De acordo com o sociólogo da Universidade Federal do Ceará, Jonael Pontes, um dos fatores que determinam esse afastamento entre partidos políticos e sociedade é a corrupção, tão comum no País.

“A preocupação da sociedade com a corrupção e os problemas que dela derivam está diretamente relacionada ao surgimento de escândalos que envolvem diversas variáveis, desde enriquecimento ilícito de políticos, agentes públicos, licitações manipuladas, denúncias de propina ou tráfico de influência.
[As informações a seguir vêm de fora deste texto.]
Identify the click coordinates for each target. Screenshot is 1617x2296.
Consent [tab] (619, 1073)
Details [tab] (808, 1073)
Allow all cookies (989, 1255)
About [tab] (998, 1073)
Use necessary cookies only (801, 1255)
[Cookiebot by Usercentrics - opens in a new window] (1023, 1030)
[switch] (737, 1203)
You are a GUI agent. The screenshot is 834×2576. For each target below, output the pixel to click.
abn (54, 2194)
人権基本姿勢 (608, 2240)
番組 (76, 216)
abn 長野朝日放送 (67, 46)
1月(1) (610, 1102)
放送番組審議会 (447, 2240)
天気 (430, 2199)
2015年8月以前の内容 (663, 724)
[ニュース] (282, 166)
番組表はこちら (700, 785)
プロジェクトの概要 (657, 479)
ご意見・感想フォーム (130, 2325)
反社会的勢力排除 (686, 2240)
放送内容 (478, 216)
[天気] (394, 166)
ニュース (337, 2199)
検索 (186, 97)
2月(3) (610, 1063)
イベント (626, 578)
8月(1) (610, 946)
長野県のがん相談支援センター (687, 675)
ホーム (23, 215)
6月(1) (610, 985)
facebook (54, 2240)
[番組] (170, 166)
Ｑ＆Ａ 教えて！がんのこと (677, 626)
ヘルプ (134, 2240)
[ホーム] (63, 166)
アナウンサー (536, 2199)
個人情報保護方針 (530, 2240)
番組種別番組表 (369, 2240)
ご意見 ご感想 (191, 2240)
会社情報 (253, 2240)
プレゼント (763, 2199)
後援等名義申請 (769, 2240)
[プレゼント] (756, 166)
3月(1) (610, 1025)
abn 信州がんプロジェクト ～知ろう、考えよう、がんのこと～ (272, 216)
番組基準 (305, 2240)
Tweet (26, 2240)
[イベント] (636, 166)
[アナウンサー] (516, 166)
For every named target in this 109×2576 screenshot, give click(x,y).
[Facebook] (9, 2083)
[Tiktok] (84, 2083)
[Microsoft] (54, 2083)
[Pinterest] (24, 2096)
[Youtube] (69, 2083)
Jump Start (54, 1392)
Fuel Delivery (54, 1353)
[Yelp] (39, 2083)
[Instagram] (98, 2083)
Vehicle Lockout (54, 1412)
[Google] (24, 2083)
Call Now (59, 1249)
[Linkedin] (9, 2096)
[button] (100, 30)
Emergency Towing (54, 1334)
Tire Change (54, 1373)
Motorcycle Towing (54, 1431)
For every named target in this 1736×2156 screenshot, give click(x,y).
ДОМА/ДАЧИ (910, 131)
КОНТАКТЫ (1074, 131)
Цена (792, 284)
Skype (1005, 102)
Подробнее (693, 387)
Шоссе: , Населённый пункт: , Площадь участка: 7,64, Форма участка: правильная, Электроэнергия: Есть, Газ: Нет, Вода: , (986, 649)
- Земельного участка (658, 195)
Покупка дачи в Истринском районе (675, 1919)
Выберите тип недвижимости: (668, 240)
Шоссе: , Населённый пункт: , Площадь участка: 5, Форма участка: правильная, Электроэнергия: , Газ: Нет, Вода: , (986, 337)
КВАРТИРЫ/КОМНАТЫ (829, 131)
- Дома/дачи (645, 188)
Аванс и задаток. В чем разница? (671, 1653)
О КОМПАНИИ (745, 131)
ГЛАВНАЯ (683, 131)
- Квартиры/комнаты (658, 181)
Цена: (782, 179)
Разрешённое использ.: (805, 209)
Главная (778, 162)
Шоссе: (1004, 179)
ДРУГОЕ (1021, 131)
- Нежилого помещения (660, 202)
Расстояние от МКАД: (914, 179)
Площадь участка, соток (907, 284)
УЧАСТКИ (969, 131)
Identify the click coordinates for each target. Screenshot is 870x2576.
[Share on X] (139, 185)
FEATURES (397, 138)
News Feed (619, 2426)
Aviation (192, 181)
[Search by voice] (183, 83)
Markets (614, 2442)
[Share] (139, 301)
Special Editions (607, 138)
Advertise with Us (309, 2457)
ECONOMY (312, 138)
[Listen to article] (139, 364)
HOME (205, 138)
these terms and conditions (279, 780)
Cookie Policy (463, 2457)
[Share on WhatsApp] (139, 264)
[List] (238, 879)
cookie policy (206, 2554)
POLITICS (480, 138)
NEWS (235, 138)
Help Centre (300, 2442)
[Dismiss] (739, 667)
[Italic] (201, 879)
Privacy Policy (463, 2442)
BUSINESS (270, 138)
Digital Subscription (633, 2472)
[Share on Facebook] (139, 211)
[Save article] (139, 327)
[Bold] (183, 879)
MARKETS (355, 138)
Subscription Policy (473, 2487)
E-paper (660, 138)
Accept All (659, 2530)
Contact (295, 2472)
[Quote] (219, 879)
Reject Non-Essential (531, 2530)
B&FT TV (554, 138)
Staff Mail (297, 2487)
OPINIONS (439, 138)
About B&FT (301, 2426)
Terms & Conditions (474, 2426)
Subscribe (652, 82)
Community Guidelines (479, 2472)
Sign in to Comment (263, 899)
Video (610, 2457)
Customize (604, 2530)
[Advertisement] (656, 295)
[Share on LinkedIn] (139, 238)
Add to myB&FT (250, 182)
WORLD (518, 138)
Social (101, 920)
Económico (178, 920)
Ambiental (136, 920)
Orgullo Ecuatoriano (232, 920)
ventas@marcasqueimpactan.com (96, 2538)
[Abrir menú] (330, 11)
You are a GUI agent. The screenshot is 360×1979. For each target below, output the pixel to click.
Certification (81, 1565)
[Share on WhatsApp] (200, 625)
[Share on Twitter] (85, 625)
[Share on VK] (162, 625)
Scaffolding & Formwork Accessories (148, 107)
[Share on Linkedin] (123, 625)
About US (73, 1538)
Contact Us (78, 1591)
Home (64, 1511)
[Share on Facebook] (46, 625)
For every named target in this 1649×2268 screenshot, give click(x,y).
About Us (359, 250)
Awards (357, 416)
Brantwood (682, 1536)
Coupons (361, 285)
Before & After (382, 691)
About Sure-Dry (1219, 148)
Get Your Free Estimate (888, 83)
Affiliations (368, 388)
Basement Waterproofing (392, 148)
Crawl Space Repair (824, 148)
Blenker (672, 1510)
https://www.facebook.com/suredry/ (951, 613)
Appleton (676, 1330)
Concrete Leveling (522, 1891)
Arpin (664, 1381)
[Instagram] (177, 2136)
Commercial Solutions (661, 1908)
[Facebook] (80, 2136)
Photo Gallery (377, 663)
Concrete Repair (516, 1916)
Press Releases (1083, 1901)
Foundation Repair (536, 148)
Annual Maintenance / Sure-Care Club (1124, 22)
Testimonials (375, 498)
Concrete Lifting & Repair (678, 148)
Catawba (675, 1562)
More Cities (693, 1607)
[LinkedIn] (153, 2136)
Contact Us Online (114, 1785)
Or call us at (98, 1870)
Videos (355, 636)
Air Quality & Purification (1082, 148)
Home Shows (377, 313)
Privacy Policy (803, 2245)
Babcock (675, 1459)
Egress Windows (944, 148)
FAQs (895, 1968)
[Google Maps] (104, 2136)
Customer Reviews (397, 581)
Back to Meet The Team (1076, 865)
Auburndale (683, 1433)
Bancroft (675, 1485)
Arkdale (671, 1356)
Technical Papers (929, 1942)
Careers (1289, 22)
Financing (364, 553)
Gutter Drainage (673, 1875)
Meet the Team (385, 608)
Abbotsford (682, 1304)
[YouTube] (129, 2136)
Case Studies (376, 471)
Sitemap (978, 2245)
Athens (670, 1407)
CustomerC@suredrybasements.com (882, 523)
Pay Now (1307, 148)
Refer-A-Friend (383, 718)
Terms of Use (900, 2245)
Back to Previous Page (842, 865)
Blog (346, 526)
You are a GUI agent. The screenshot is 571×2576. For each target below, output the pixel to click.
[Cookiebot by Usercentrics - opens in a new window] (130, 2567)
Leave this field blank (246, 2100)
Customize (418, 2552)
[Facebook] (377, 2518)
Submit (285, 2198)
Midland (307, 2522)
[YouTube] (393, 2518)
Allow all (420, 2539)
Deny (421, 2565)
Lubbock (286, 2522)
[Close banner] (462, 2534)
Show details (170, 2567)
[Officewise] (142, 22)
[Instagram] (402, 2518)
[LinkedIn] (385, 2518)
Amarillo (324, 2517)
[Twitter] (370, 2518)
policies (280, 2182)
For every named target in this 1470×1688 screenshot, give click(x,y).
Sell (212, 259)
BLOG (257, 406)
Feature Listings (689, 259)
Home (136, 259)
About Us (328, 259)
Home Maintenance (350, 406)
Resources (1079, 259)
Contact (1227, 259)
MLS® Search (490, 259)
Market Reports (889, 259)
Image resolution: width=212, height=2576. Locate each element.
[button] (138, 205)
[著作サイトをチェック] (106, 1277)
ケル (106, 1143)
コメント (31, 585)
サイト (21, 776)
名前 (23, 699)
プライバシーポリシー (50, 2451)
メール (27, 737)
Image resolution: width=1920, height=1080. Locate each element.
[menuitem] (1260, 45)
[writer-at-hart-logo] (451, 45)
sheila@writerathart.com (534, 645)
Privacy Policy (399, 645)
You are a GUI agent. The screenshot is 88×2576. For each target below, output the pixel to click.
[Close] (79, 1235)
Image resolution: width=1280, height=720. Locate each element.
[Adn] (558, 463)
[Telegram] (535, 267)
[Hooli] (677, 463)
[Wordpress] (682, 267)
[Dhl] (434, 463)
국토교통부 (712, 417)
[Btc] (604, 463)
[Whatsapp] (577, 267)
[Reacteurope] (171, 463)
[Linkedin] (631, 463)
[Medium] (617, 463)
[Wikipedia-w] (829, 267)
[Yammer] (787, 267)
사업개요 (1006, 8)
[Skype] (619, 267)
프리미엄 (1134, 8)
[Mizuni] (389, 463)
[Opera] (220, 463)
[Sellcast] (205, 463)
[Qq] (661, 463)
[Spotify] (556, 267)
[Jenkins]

Neste caso específico, a reprovação das contas de 20 do total de 32 partidos políticos registrados no Tribunal Superior Eleitoral”, diz Pontes.

O pesquisador argumenta que a prática “demonstra a falta de responsabilidade e de transparência ao lidar com a coisa pública”. Para o sociólogo, “é de extrema importância a autonomia dos órgãos de controle” para a fiscalização do uso do dinheiro. Ele cita que o fenômeno da crise de confiança nos partidos está presente em quase todas as democracias contemporâneas. 

Versões 

O Diário do Nordeste procurou as legendas em âmbito nacional, através dos contatos nos sites oficiais e também nas redes sociais, e fez questionamentos sobre os pontos de irregularidades do TSE. 

O DEM respondeu que as contas foram parcialmente rejeitadas “por decisão monocrática do relator” e que “o partido apresentou recurso ao plenário”. “O Democratas enfatiza ainda que confia no provimento do recurso e na reversão da decisão”, diz a nota. 

O Solidariedade disse que as contas “foram aprovadas pelo TSE, tendo sido determinada a devolução ao erário da importância de R$ 67.462,28, o que representa apenas 0,77% do total de recursos do Fundo Partidário recebidos” no ano. A legenda diz que tratam-se de valores “ínfimos”, “um dos menores dentre todas as prestações de contas de 2014”. “O que revela a seriedade e transparência que norteiam o Solidariedade”. 

Já o PSDB afirmou que “o partido vai recorrer da decisão, que não foi unânime”. O PSD declarou que “o partido teve as contas aprovadas e apresentou embargos às ressalvas feitas, que demonstram a correção dos atos”. Nenhuma das respostas se aprofundaram nas questões apontadas pelo TSE. As demais legendas não responderam.